I am on a quest to find a truly lightweight workflow for creating collections of digital maps from multiple repositories using IIIF for use in library instruction.

I created this Mirador Gallery showing eight different versions of John Mitchell’s mid-eighteenth century “Map of the British and French Dominions in North America” in GitHub pages by following Tim Sherrat’s instructions for installing Mirador, which you can read at the following link:

https://github.com/wragge/mirador-ghpages

Once deployed, one only has to paste IIIF manifest link URLs into a text document called manifest_urls.txt in the main directory, or alternatively, upload manifest files to a designated directory.

There are a few easy customisations that can be made, like changing the default gallery view to “mosaic” instead of the inherently chaotic “elastic” view.

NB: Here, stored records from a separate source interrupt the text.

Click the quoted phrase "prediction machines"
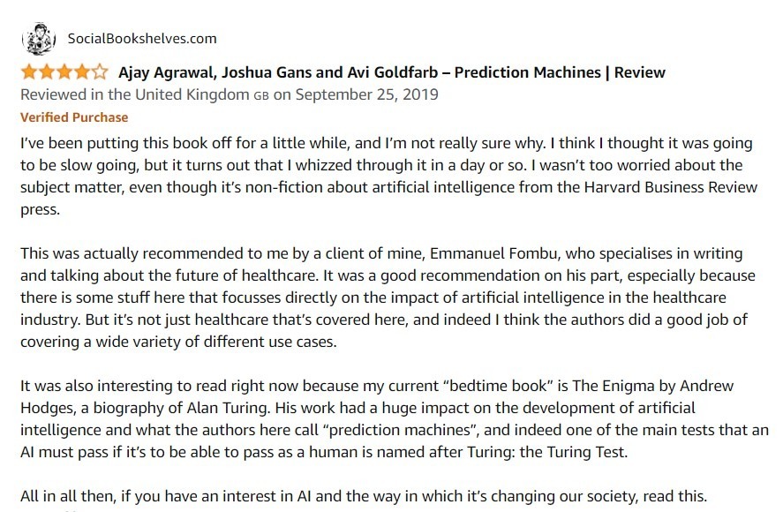The width and height of the screenshot is (783, 512). (401, 430)
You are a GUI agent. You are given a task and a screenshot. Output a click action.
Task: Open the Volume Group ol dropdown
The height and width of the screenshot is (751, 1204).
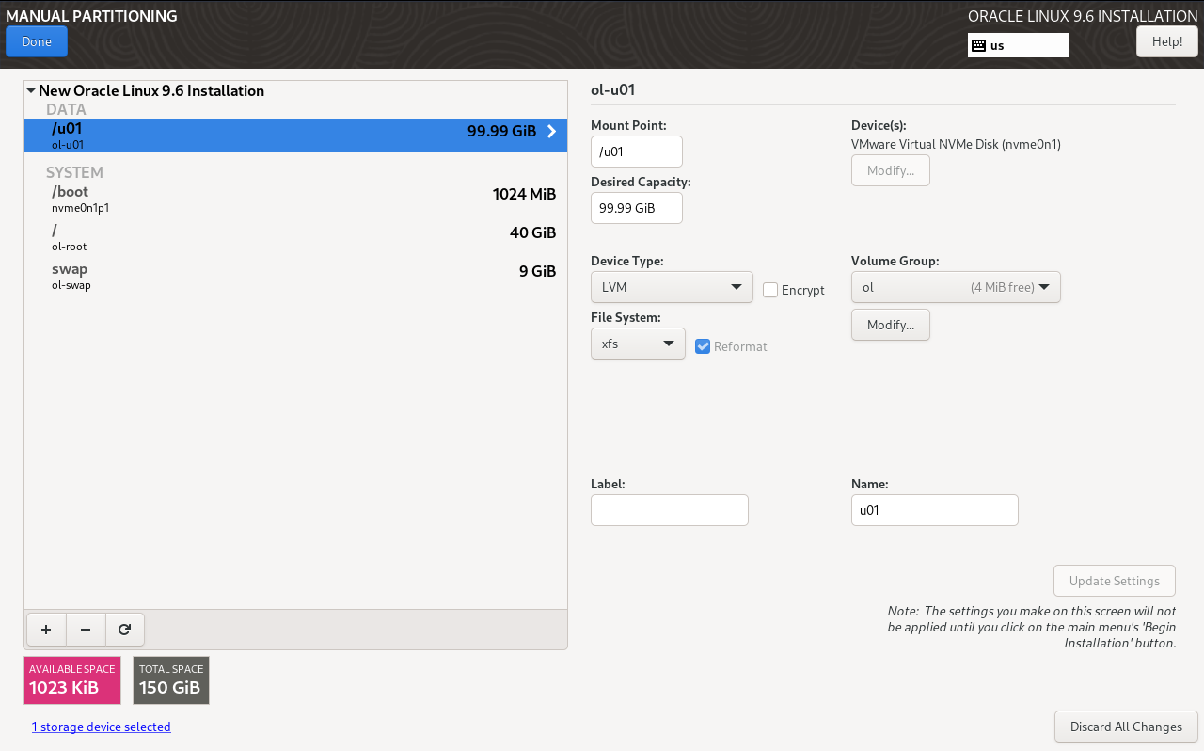956,287
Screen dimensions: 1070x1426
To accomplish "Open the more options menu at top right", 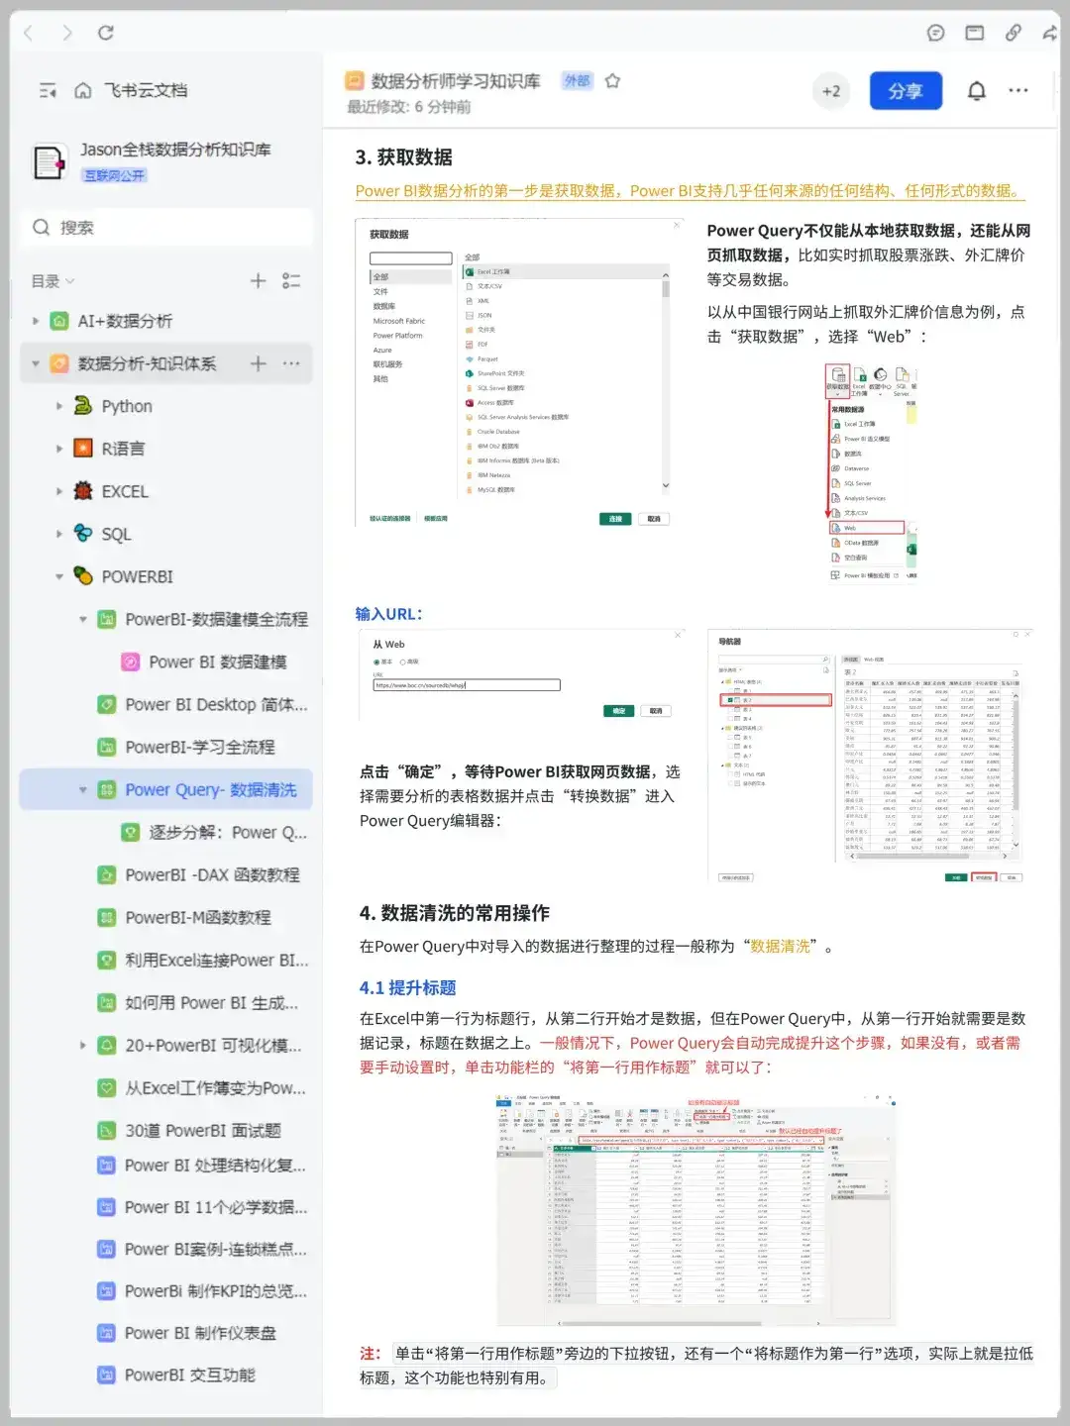I will [1018, 90].
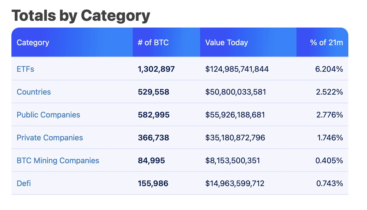367x210 pixels.
Task: Open the Defi category link
Action: click(x=24, y=183)
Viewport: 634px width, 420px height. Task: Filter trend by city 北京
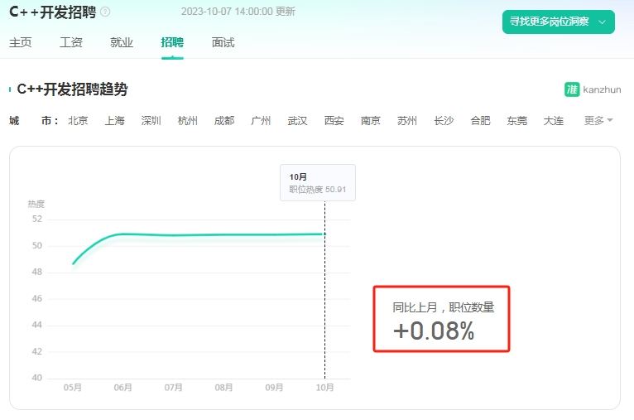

In my installation I have disabled image editing tools, and image annotations were disabled by default.

Drawbacks of this method are lack of an ability to see titles in a satisfying way, lack of visible dates, the table of contents is hidden and lacks useful info, but these are all Mirador complaints.

If we used this method of creating image colllections for individual class visits, we would have to make a new repository for every class, but built-in automation makes this pretty doable.

This could work for student projects since Github pages are hosted for free.

Of course, the ideal solution would also somehow also incorporate georeferencing capabilities.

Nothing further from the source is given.